Article by Chris Pitt


James Victor Summers rode as a professional National Hunt jockey in the 1963/64 and 64/65 seasons and rode a total of two winners from limited opportunities.

Those opportunities were limited by his weight and, to be frank, he was probably unfortunate in having to ride as a professional. It was a situation that was forced upon him.

He had got off to a bad start because he’d ridden as an amateur when he wasn’t one. In March 1961 he was fined £25 by the National Hunt Stewards who informed him that he was not an amateur, nor had he been since his employment by a licensed trainer in 1958. If he wanted to continue riding he would have to do so as a professional.

He next turned up at Huntingdon on Whit Monday 1964 to ride a selling chaser named Dix-Huit, who had at one time been owned by the celebrated Australian three-day event rider Lawrie Morgan, who rode him to win two hunter chases in 1961. Burdened by a hefty 17lb overweight at 11st 6lb, Dix-Huit was unsurprisingly pulled up.

Jim Summers was by now working for permit holder A. Clarke, who trained both Dix-Huit and a chaser named Cabin Fever from his base at Rothley, Leicestershire.

On Saturday, August 1, the opening day of the 1964/65 season, Dix-Huit, carrying only 3lb overweight at 11st 6lb finished fourth in a Newton Abbot novices’ hurdle. Four days’ later, with 9lb over, Jim Summers and Dix-Huit finished third in a similar contest at Devon & Exeter.

The following day, unencumbered by overweight, Dix-Huit finished second in another Devon & Exeter hurdle race under a slimmed-down Jim Summers carrying 11st 3lb. Fourth, third, second – they were getting closer. Finally, on August 12, Dix-Huit provided Jim with his first winner, landing a novice riders’ selling hurdle at Newton Abbot.

Jim had no trouble making the weight on Cabin Fever, who was one of four horses carrying a welter burden on 12st 8lb in a novice riders’ chase at Stratford on September 10, in which he finished last of the three finishers. However, at Fakenham nine days later, Jim had to put up a stone overweight at 11st 4lb when Cabin Fever lined up against sole rival King Riff in the three-mile Downham Handicap Chase. Luckily for Jim, the amateur-ridden King Riff, who was sent off the 5-2 on favourite, ran out, leaving Cabin Fever in splendid isolation, coming home a distance clear of the favourite (whose rider had returned to the point where his mount had run out and completed the course) to give Jim his second winner.

Relieved of any overweight, Cabin Fever and Jim performed creditably on their next two outings, finishing a close second (11st 11lb) at Stratford and third (11st 7lb) behind the Josh Gifford-ridden Honey End at Cheltenham in October.

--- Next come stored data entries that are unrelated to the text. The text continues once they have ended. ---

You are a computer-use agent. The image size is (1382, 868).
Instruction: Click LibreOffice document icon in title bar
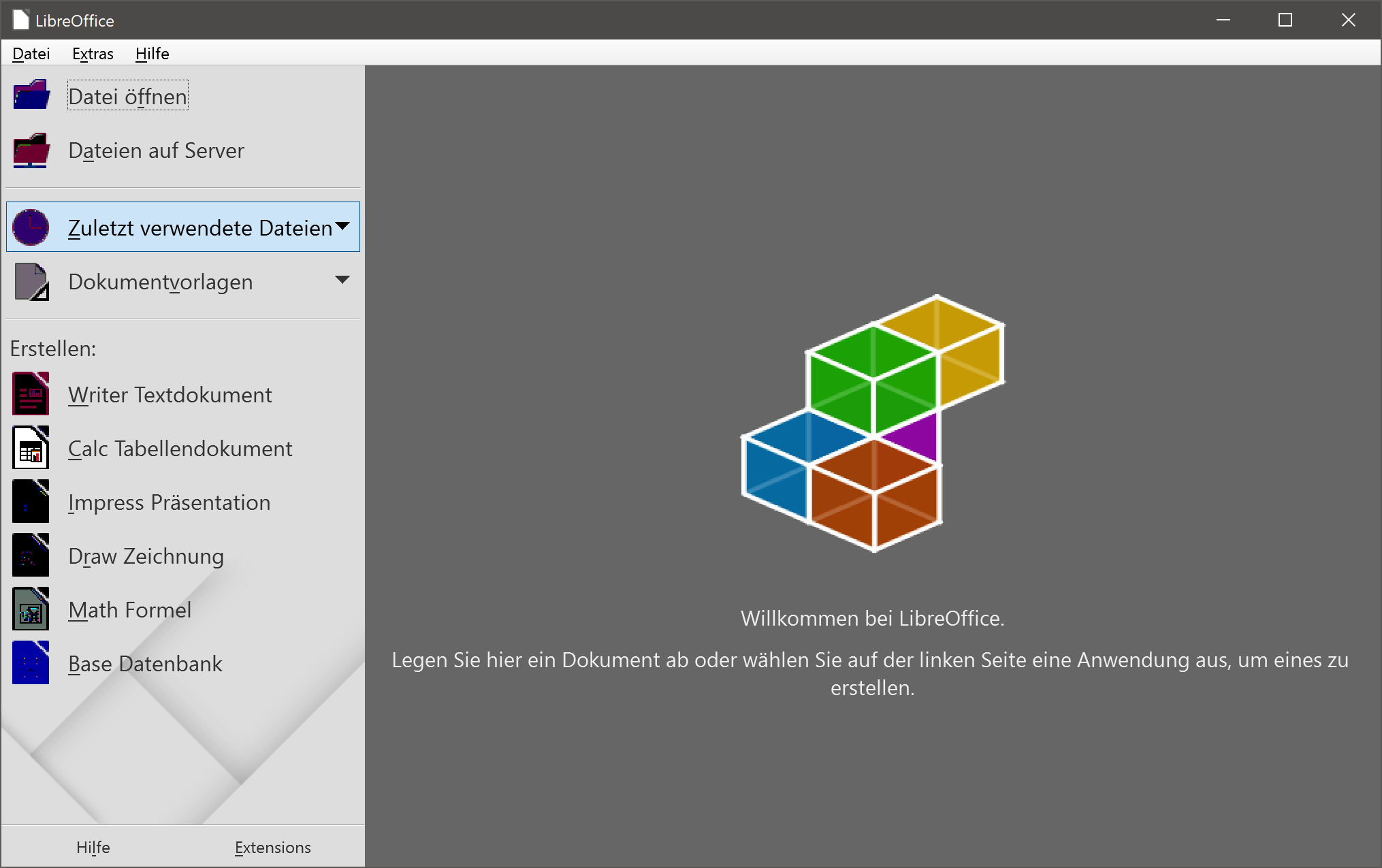[21, 20]
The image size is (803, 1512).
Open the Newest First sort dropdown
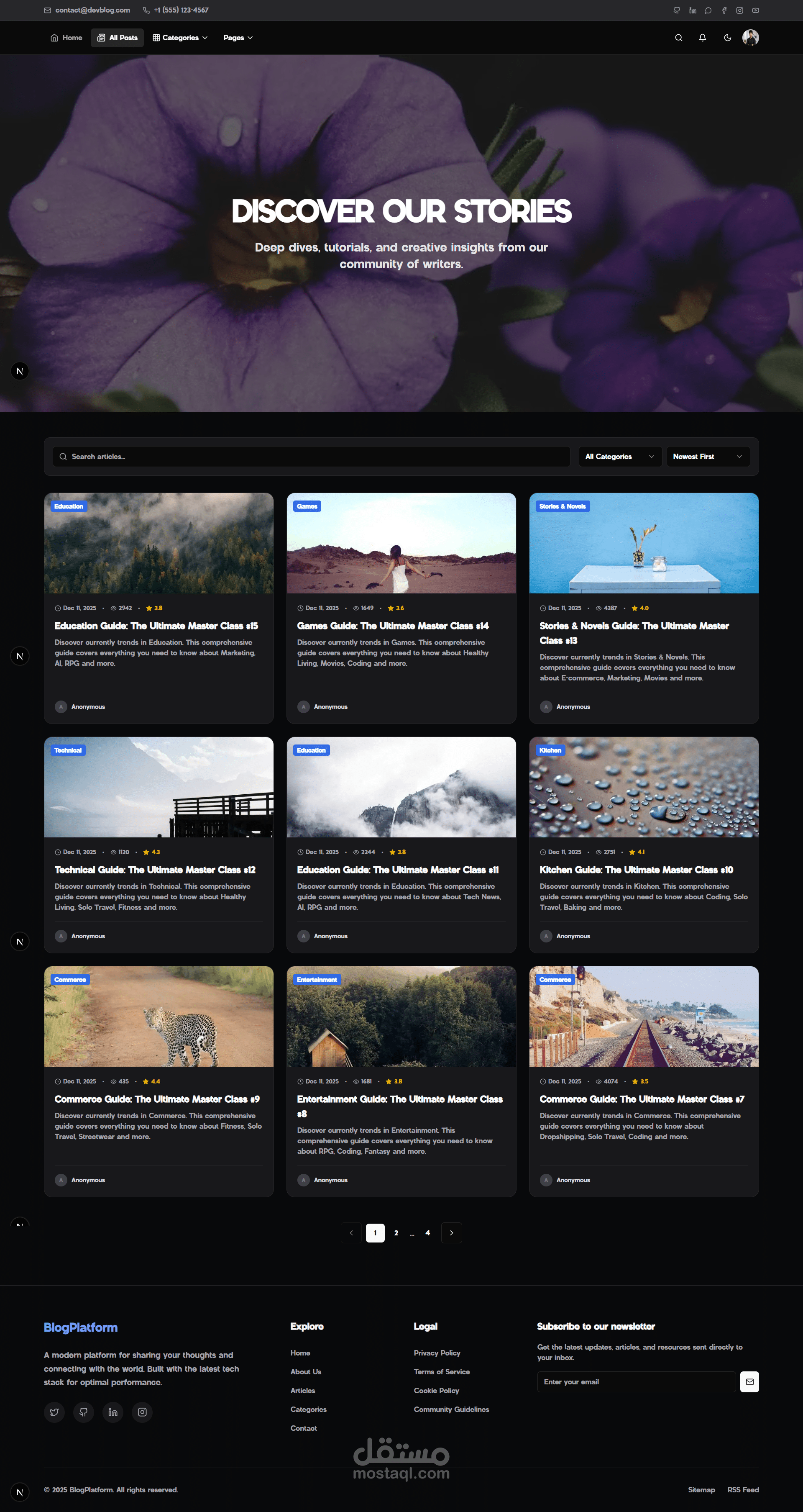707,456
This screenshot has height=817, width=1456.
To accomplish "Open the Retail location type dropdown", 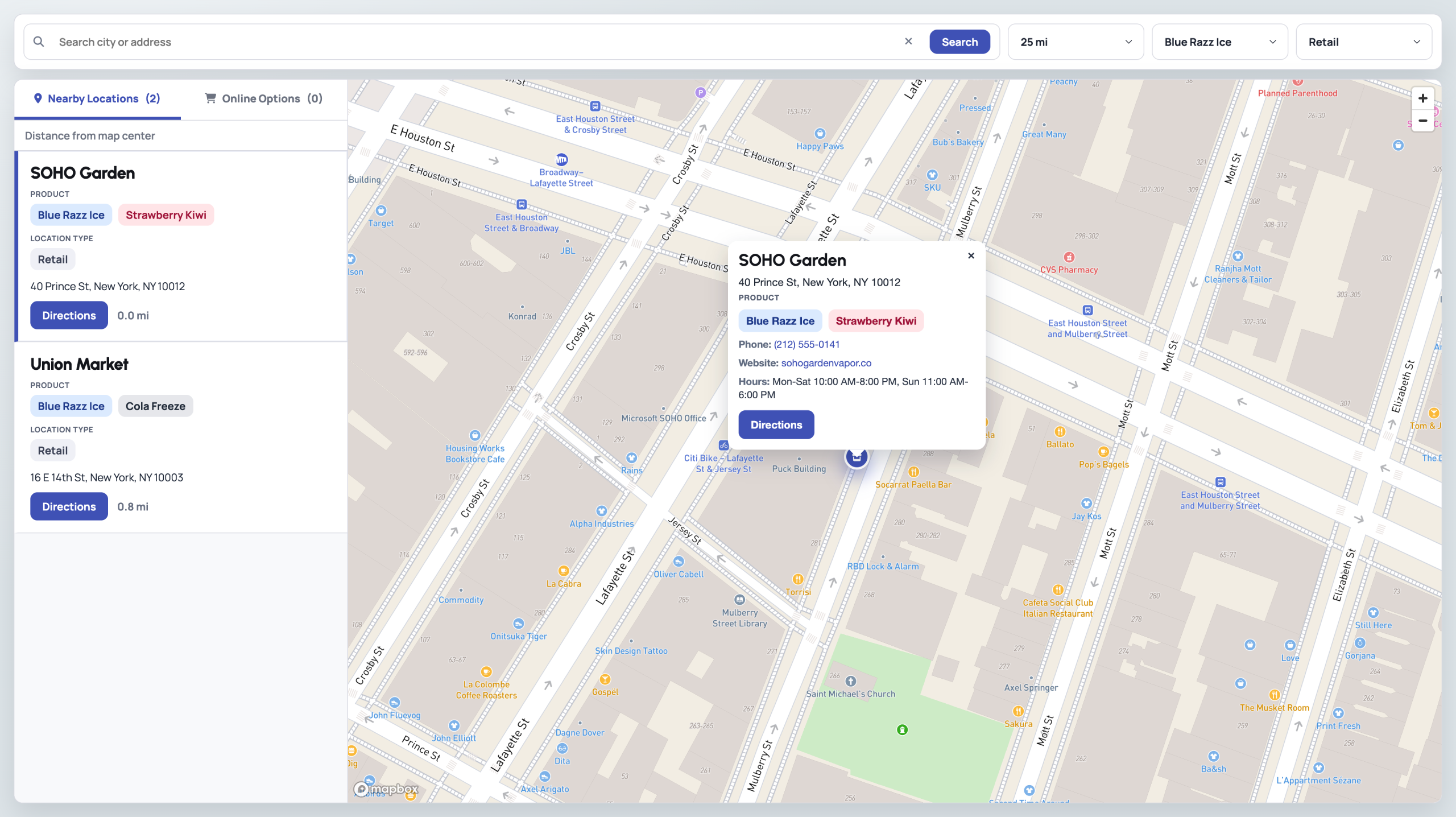I will coord(1364,42).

By November, however, Jim’s weight had risen to 11st 9lb, and the 10lb overweight he put up on Dix-Huit at Market Rasen that month may have made the difference between defeat and victory when finishing runner-up to Arayaman, trained and ridden by veteran jockey Tommy Shone.

Jim – let’s call him Slim Jim this time – had boiled himself down to a minimum of 11st 2lb, yet still put up an anchoring 23lb overweight (scheduled weight 9st 7lb) when beaten just two lengths by Cheerer, the mount of Allen Davis, at Southwell on the Saturday of Easter 1965.

Two days’ later, at Fakenham’s Easter Monday fixture, Jim put up 25lb overweight at 11st 4lb

on Dix-Huit yet still managed to finish third in the Litcham Handicap Hurdle, beaten a total of eight lengths. In the next race, the Fakenham Novices’ Hurdle, he rode outsider Pendell Court (right) – no problem here at the allotted weight was 12st less Jim’s 7lb claim – finishing eleventh of the twelve finishers.

But that was it; those were his final rides. Weight had eventually got the better of him.

It was unfortunate in a way. Had Jim Summers been allowed to ride as an amateur, who knows whether he might have enjoyed success in the hunter chase and point-to-point spheres, where his natural body weight would not have been such a disadvantage?

Nowadays conditional jockeys are permitted to return to amateur status should they so desire, providing they have only ridden a certain number of winners, but back in those stricter days there were no such crumbs of comfort for a jockey who struggled to make the weight.